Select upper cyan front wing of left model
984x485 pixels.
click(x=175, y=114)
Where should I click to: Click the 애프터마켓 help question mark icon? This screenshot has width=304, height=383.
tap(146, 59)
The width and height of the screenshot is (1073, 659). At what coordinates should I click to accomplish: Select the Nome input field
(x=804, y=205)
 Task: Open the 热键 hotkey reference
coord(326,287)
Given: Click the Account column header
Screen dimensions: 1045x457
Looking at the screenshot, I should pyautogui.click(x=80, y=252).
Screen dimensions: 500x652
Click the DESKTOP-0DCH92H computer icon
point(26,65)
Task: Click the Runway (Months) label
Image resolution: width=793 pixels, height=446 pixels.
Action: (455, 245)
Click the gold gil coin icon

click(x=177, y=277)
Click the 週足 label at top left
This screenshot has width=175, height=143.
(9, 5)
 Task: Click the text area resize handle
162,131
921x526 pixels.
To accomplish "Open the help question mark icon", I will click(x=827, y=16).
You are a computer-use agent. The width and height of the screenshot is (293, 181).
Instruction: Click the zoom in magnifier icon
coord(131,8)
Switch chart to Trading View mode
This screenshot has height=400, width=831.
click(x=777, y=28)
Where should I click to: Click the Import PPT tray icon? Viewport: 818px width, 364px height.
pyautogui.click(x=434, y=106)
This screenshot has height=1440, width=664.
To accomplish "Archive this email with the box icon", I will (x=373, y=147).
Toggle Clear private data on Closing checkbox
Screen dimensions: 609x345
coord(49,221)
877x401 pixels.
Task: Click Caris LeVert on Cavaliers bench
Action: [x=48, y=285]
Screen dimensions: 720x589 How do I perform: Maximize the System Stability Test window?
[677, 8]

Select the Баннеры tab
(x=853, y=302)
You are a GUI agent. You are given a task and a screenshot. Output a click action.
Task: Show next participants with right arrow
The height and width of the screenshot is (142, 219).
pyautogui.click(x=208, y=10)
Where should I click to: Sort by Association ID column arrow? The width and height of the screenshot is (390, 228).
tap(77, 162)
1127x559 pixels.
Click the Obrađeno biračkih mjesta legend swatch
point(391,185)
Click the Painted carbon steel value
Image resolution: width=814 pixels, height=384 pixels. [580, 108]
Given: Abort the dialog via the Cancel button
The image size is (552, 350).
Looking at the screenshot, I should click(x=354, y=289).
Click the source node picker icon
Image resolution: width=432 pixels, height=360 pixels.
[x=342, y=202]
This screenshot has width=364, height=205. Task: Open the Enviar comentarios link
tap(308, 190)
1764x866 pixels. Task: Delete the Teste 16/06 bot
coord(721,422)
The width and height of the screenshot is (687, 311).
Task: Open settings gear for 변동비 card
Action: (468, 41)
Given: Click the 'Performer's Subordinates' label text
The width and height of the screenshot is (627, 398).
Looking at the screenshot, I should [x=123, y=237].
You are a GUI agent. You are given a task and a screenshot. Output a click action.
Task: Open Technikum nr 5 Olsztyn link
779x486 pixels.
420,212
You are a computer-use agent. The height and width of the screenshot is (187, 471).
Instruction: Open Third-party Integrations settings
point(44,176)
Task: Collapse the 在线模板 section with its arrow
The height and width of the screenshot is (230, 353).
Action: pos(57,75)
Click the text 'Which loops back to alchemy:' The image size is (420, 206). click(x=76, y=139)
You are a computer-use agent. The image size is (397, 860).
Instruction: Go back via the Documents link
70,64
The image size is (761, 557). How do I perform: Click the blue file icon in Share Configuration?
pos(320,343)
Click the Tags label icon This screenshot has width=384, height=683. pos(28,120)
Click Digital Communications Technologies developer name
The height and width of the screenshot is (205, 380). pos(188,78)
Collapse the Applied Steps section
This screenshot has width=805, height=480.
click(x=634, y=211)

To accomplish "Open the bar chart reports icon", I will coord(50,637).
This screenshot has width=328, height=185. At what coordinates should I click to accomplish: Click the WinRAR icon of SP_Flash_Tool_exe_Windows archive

-=-=-

Wherever a line contains the string "will", copy that line from the data.

To accomplish "Open the help question mark icon", I will click(x=827, y=16).
To accomplish "Archive this email with the box icon", I will (x=373, y=147).
To accomplish "Open the bar chart reports icon", I will coord(50,637).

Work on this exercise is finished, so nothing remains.